Task brief.
The answer must consist only of the lines from the line with "Der Wert geistlicher Routine (300, 2451)" to the line with "Privacy Notice (410, 1198)", both included, exactly as they stand below.
Entries provided Start Marker
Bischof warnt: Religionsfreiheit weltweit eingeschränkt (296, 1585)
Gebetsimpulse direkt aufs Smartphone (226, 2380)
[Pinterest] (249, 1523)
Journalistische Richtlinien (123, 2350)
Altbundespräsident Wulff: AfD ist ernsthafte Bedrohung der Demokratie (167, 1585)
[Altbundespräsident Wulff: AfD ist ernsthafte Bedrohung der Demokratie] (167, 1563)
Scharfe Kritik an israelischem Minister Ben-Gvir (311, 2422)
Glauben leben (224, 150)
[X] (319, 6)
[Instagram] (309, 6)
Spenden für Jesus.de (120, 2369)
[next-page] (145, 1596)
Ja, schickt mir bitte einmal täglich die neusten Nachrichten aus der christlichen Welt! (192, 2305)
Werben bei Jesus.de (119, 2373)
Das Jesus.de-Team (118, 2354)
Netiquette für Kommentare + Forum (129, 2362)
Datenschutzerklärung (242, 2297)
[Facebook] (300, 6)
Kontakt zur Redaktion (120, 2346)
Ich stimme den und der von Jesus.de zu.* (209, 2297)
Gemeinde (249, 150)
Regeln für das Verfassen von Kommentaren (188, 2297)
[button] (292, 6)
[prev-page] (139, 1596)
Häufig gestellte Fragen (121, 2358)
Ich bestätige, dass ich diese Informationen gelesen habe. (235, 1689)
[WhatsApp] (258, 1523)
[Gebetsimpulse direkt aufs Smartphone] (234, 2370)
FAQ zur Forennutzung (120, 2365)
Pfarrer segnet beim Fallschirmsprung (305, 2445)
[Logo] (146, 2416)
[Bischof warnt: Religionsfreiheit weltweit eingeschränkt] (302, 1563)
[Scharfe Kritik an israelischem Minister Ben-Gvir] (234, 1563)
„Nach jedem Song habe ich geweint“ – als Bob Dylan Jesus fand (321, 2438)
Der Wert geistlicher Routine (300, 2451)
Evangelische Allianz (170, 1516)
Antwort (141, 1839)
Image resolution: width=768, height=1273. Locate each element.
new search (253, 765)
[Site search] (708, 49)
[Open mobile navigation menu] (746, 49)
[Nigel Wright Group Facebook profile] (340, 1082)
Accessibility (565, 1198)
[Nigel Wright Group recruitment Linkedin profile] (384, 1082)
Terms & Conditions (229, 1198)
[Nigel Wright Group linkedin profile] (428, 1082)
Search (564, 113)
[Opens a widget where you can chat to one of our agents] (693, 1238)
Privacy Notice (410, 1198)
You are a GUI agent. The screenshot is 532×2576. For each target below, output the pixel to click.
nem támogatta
Entries provided End Marker
Exercise result.
Der Wert geistlicher Routine (300, 2451)
Evangelische Allianz (170, 1516)
Antwort (141, 1839)
Image resolution: width=768, height=1273. Locate each element.
new search (253, 765)
[Site search] (708, 49)
[Open mobile navigation menu] (746, 49)
[Nigel Wright Group Facebook profile] (340, 1082)
Accessibility (565, 1198)
[Nigel Wright Group recruitment Linkedin profile] (384, 1082)
Terms & Conditions (229, 1198)
[Nigel Wright Group linkedin profile] (428, 1082)
Search (564, 113)
[Opens a widget where you can chat to one of our agents] (693, 1238)
Privacy Notice (410, 1198)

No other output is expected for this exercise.